Apr 13, 2009, 03:39 PM | by Jeremy Medina

Categories: Television

Fresh off of passing on a number of buzzworthy prospective pilots (including a spinoff of The L Word and a pilot written and directed by Tim Robbins), Showtime has announced it will renew historical drama series The Tudors for a fourth and final season, according to Variety. The 10-episode season will debut in the spring of 2010. Series creator and executive producer Michael Hirst will also be back to write each episode, which will conclude the saga of King Henry VIII (Jonathan Rhys Meyers) and chronicle his final two marriages and subsequent mental instability. The Tudors is one of the network's top-rated series, with the third season's April 5 premiere netting a cumulative total of 1.3 million viewers.

Date: 2009-04-14 03:15 pm (UTC)
From: [identity profile] zanthinegirl.livejournal.com
I'm too cheap to get showtime, but I was thinking about renting The Tudors. I take it you'd recommend it?

Date: 2009-04-14 05:54 pm (UTC)
From: [identity profile] shipperx.livejournal.com
I wasn't particularly into it in the first part of the first season. (Its staging is highly anachronistic and that initially annoyed. It's got the usual modern American insistance that everyone shown be beautiful, well-washed, and wearing makeup.

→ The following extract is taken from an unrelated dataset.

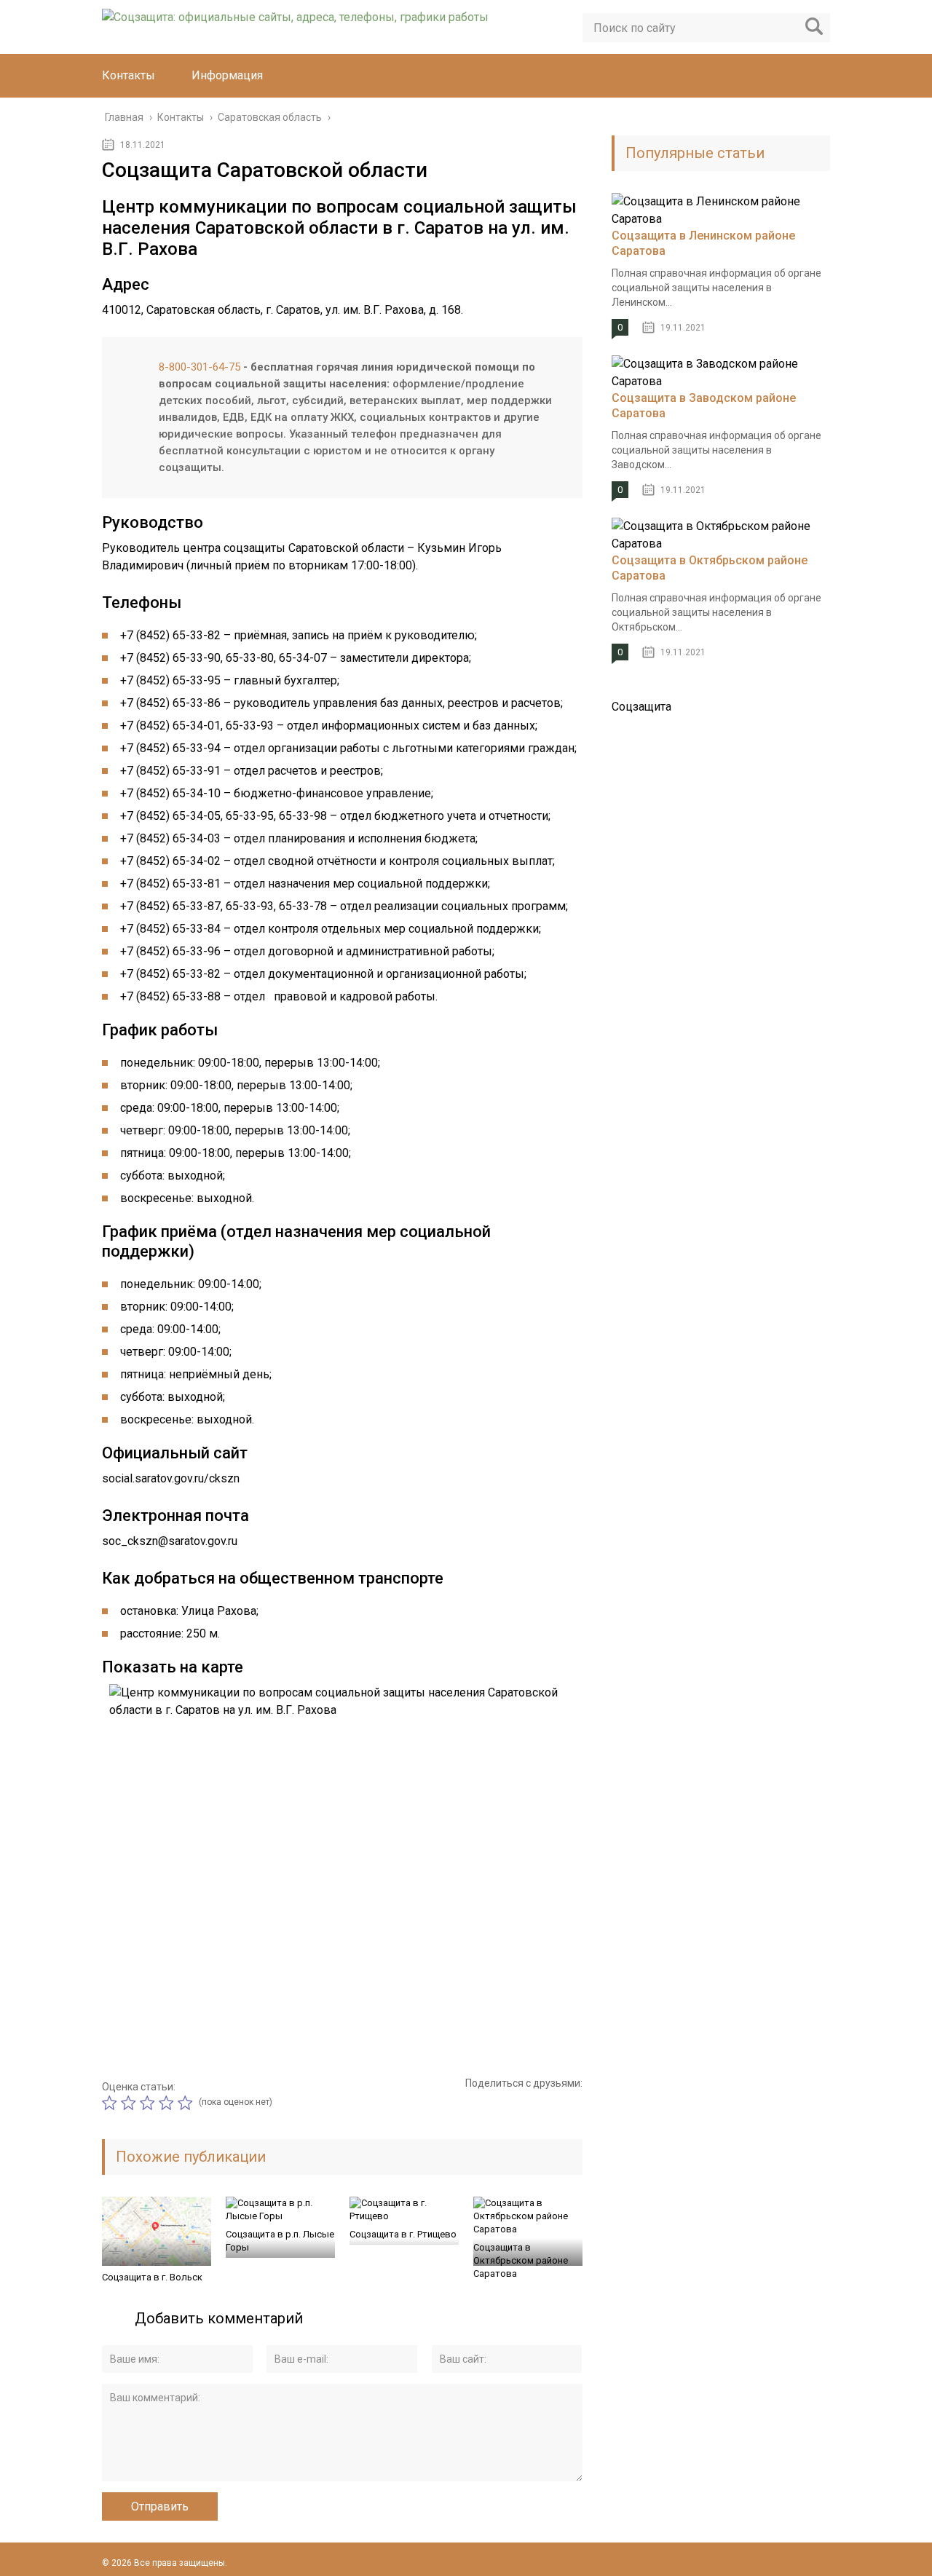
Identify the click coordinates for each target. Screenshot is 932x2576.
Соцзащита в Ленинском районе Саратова (703, 243)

And, it has the Premium Cable tendency to see exactly how much nudity and sex they can get away with... which is a lot.) But, after a while, (I think) it found its footing and is actually an enjoyable rush through history. I've enjoyed Season 2 & (what's aired of) Season 3. Both more fun than Season 1.

It is telescoped history because Henry is still young and attractive when he should be well into middle age and fat by now, and they are apparently going all the way through his marriages to his death because they're up to wife #3, having having already cast #4 & #5 with the Season 4 bringing in wife #6.

I thought they were fair to Anne Boleyn (in season 2), casting her neither as wholly victim nor wholly villain (she isn't always nice, but she did love him and was innocent of the crimes she was convicted of. Sometimes you'd think "what a bitch" and other times you'd feel sorry for her). And they took liberties with her brother as I don't know that there is actual evidence that he was gay (In the series he is, as is the other guy executed for being Anne's 'lover' -- he was likable and damn pretty and I felt worse for what happened to him than either Anne or her brother). And, given the telescoping of history and Henry's tendency to accuse folks of treason, there's a pretty high cast turnover. At this point I think there are only two original cast members left -- Henry and (his best friend) Charles Brandon. Everyone else comes and goes either due to death or the focus of the season. (There are characters that didn't die in Season 2 that aren't back in Season 3. I suppose we're to think they were banished from court along with the remnants of the Boleyns).

I think that the process of watching Henry degenerate is more dramatically interesting than Season 1 golden-boy Henry. Since he started down the dark path to duplicity and tyranny, he's become increasingly interesting.

Short answer -- yeah, I rec it. But I warn that it takes a while to get into the rhythem of it and for the series to get itself right.